[REQUIREMENT] Tally the lines of the entries in which the string "blue" occurs, and say only how many.

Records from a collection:
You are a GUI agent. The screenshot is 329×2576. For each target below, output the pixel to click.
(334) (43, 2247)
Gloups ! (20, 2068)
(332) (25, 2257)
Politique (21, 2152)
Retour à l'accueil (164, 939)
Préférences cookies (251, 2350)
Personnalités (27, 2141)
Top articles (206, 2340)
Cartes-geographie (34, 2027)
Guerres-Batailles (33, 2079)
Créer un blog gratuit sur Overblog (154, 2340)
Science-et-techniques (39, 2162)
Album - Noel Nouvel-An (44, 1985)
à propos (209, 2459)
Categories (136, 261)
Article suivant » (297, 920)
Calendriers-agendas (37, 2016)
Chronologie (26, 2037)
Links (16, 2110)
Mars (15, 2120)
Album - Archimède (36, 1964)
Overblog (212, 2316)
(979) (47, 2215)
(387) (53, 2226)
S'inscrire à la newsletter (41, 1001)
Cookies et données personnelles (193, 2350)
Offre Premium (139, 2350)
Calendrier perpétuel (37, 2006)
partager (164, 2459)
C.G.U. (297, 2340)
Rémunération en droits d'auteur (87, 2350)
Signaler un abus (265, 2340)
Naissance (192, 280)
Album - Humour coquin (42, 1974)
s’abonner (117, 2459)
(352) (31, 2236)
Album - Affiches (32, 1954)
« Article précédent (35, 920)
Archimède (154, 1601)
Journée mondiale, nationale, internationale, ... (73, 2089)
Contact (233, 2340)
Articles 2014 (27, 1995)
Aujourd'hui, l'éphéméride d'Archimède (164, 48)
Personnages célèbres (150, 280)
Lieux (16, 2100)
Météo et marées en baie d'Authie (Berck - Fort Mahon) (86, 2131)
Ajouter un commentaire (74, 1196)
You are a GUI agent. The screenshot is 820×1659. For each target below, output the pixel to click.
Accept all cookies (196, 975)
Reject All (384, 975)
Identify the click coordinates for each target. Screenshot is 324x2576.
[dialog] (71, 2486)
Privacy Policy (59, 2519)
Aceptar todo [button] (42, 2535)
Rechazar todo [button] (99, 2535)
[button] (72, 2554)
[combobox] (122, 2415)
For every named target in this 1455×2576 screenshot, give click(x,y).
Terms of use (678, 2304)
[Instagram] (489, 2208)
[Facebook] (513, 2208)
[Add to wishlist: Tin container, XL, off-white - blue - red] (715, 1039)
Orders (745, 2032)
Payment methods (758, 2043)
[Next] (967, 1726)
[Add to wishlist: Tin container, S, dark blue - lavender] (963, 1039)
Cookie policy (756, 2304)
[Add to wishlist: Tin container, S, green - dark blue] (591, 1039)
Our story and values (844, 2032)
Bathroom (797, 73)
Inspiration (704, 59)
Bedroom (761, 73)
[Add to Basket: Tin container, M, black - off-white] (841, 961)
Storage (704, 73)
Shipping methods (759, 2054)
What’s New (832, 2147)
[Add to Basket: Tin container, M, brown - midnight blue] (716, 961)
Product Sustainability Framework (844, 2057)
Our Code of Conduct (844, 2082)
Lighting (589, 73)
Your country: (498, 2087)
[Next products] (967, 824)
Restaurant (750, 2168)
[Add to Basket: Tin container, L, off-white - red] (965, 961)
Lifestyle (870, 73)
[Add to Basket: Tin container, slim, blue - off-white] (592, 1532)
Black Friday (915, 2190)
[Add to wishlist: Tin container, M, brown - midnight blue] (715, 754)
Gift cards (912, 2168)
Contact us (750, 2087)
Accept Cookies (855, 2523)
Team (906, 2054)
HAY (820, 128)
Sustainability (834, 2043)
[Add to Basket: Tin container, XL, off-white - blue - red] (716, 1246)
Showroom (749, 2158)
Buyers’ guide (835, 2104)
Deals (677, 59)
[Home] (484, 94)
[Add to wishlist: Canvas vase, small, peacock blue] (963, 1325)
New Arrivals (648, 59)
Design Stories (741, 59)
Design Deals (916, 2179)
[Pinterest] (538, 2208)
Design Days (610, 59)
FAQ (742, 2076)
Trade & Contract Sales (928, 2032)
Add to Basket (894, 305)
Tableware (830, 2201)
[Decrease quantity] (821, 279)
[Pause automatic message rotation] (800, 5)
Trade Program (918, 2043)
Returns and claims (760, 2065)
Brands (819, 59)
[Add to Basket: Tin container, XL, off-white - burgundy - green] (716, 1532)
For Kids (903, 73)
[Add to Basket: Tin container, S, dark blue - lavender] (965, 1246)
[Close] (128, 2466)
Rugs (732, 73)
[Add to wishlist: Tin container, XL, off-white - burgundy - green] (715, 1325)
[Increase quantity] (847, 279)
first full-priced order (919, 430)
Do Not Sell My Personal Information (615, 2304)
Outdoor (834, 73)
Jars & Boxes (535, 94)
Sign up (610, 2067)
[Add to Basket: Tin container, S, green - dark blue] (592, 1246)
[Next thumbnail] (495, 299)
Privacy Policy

[TASK RESPONSE] 10